TEXTE:
---------------

Aux alentours, chez ses amis mêmes, il n'était plus désigné que sous le nom
du bey Bou-Matmore. Averti du rôle misérable et ridicule que jouait ce
protégé de France, le maréchal Clauzel avait résolu de relever par une
démonstration éclatante son prestige. Le 29
mars, une forte colonne expéditionnaire se réunit à Boufarik ; elle était
composée des zouaves qui venaient d'être portés à deux bataillons, sous les
ordres de La Moricière, nommé lieutenant-colonel, du 3e bataillon
d'infanterie légère d'Afrique, du 2e léger, du 13e et du 63e de ligne, des
spahis réguliers et irréguliers, du 1er régiment de chasseurs d'Afrique, de
deux batteries dont une de montagne, et de cinq compagnies de sapeurs ;
l'effectif de ce petit corps d'armée était de 5.000 hommes de pied et de
1,200 chevaux. Le général Rapatel, sous la direction du maréchal, en avait le
commandement ; les généraux Desmichels et Bro étaient à la tête des brigades.

---------------

TRAVAIL DEMANDÉ:
a) Répondez aux questions suivantes d'après le récit de l'expédition :
(i) Où la colonne expéditionnaire se réunit-elle le 29 mars ?
(ii) Qui venait d'être nommé lieutenant-colonel ?
(iii) Qui avait le commandement du petit corps d'armée ?
b) Relevez, s'il vous plaît, tous les généraux nommés dans le récit de l'expédition.
c) Écrivez la suite du récit de l'expédition à partir de sa dernière phrase.
Les enregistrements qui suivent n'ont aucun lien avec le récit de l'expédition.

---------------

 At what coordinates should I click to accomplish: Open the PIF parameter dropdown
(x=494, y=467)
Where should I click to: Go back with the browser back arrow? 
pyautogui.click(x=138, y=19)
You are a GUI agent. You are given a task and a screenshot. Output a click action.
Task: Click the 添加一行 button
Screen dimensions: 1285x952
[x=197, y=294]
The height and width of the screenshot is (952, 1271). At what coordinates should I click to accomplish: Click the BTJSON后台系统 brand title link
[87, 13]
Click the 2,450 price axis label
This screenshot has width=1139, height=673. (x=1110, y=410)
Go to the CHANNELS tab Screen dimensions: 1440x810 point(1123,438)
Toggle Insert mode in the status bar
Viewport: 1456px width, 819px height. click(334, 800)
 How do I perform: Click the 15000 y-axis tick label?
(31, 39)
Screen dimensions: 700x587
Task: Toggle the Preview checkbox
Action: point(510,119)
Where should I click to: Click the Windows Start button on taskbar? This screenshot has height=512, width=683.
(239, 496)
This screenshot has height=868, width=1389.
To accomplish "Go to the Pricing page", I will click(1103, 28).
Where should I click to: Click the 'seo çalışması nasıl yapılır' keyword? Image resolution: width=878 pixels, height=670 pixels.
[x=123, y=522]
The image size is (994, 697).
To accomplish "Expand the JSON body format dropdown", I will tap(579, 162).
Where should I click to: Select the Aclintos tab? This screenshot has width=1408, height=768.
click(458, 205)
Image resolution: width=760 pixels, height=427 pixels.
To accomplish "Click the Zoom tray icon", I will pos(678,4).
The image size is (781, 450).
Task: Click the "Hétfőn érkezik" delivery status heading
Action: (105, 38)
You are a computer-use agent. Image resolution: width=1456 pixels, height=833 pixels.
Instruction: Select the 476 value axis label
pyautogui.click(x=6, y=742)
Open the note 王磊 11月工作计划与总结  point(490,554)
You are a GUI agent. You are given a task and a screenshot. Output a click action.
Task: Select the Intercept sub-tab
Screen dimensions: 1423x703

---------------

RÉPONSES PAR TÂCHE:
a)
(i) À Boufarik.
(ii) La Moricière.
(iii) Le général Rapatel, sous la direction du maréchal.

b) Rapatel, Desmichels, Bro

c)
Le 30 mars, l'expédition quitta Boufarik ; le lendemain, au point du jour,
elle atteignit Haouch-Mouzaïa, la ferme de l'Agha, dont il ne restait plus que
l'enclos, les bâtiments d'habitation étant tombés en ruine. Le maréchal y
laissa sous la garde de 400 condamnés militaires, à qui des armes avaient été
rendues pour la circonstance, son convoi, son ambulance et la plupart des
voitures d'artillerie. Il n'en garda que douze avec deux prolonges du génie ;
celles-là, il était décidé à les hisser jusqu'au sommet de l'Atlas. Déjà,
dans sa marche sur Mascara, il avait voulu, en prouvant que les Français avec
leur encombrant et lourd matériel pouvaient passer partout, frapper
l'imagination des Arabes ; mais la démonstration n'avait pas été faite
jusqu'au bout, et, malgré les efforts héroïques du génie, canons, caissons,
fourgons et prolonges étaient demeurés en route. Après une courte halle, à
huit heures du matin, les troupes combattantes s'engagèrent dans la montagne,
les zouaves en tête, suivis du 2e léger et du 3e bataillon d'Afrique. La
veille il n'y avait eu qu'un engagement assez vif, mais court, au passage de
la Chiffa ; ce jour-là, le feu de l'ennemi ne cessa pas jusqu'au soir. Comme
les sapeurs avaient fort à faire pour ouvrir sur les rampes une route
carrossable, la tête de colonne dut s'arrêter au plateau connu depuis
l'expédition de 1830 sous le nom de plateau du Déjeuner. Le lendemain, 1er
avril, elle reprit sa marche, en se portant sur les hauteurs de gauche. Pour
aborder le Ténia de Mouzaïa, il n'y avait qu'une seule tactique enseignée par
le terrain même. On ne pouvait pas, sans s'exposer à subir des pertes
énormes, atteindre le col par un sentier qu'un ravin profond comme un abîme
côtoyait d'un côté et qu'une suite de pitons boisés commandait de l'autre.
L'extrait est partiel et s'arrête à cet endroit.